# Quoted text

Using a resistor is a really bad idea because the current drawn continuously varies and can lead to instability.

If you're really paranoid, go for the LM317 with the component values listed below.
**broken link removed**
R1 = 150R
R2 = 390R
 
Agree with Hero.

However, if you really want to get 4,5V output from a 7805, you have to feed the center pin with -0,5V. Then you'll have a stable 4,5V supply. The center pin draws almost no current, so you could always use a battery with a simple voltage divider (just don't let the battery die).
 
A very easy way to get approximately 4.5V (e.g. 4.35V) from a 7805 is to put a diode in series with the 7805 output. There should be the normal capacitor on the 7805 output pin, plus another after the diode.

Beware a 7805 dropping (12-5=7)V at 150mA is going to be pretty warm.
 
Thanks for the tips so far.
Yes the AC adapter does produce around 5V. I guess it compensates when load is connected. With 7805, the radio will get 5V all the time. I guess it won't do too harm with 0.5V extra.
Regarding the diode, do I put it in output or input? I saw following thread (#9 comment) that indicated I should put it in input.
LINK
"Protecting against this can easily be done, as mentioned, with a 1N400X diode in the input circuit to the regulator (before the input caps, not between them and the 7805)"
 
Yes, the extra 0.5V won't hurt so 5V is find.

There are two reasons for adding a diode:

1) To provide reverse polarity protection, in case someone connects the battery backwards. In this case the diode needs to go in series with the input to the LM7805.

# Short exercise 1
Answer from the regulator thread:
(a) What values are listed for R1 and R2 with the LM317?
(b) What voltage must be fed to the center pin of a 7805 to get a stable 4,5V output?
(c) Which diode does the quoted advice name for the regulator's input circuit?
# Short exercise 2
Continue the regulator thread from its last sentence.
The lines that come after the regulator thread are separate material.

# Material provided
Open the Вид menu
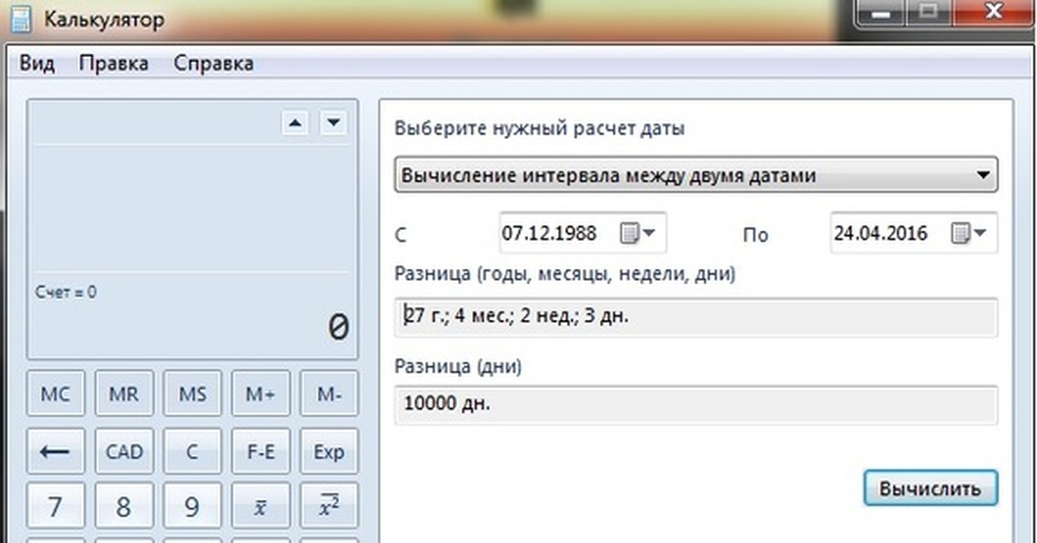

# Task output 1
(a) R1 = 150R and R2 = 390R.
(b) -0,5V.
(c) A 1N400X diode.

# Task output 2
2) To prevent a large capacitor connected to the output from discharging back in to the regulator, if the input power supply is removed and short circuits, see the circuit on the bottom of page 8 of the datasheet linked below.
https://www.electro-tech-online.com/custompdfs/2010/03/LM7805.pdf

In this case I don't think there's any need for #2 but you might want #1, besides #1 will provide protection against #2.
 
4.5v

The three parameters were:
* 4.5V
* 100ma
* reverse polarity protection
The LM7805 will give stable voltage and a full bridge rectifier at the radio will provide the needed voltage drop and the reverse polarity protection (with the bridge rectifier right at the radio the POS & NEG can be hooked up either way and still work with no difference at the radio. Be sure that the rectifier is installed right at the radio!). There should be no need for the 100mw limit with a regulated supply as the load will not effect the voltage.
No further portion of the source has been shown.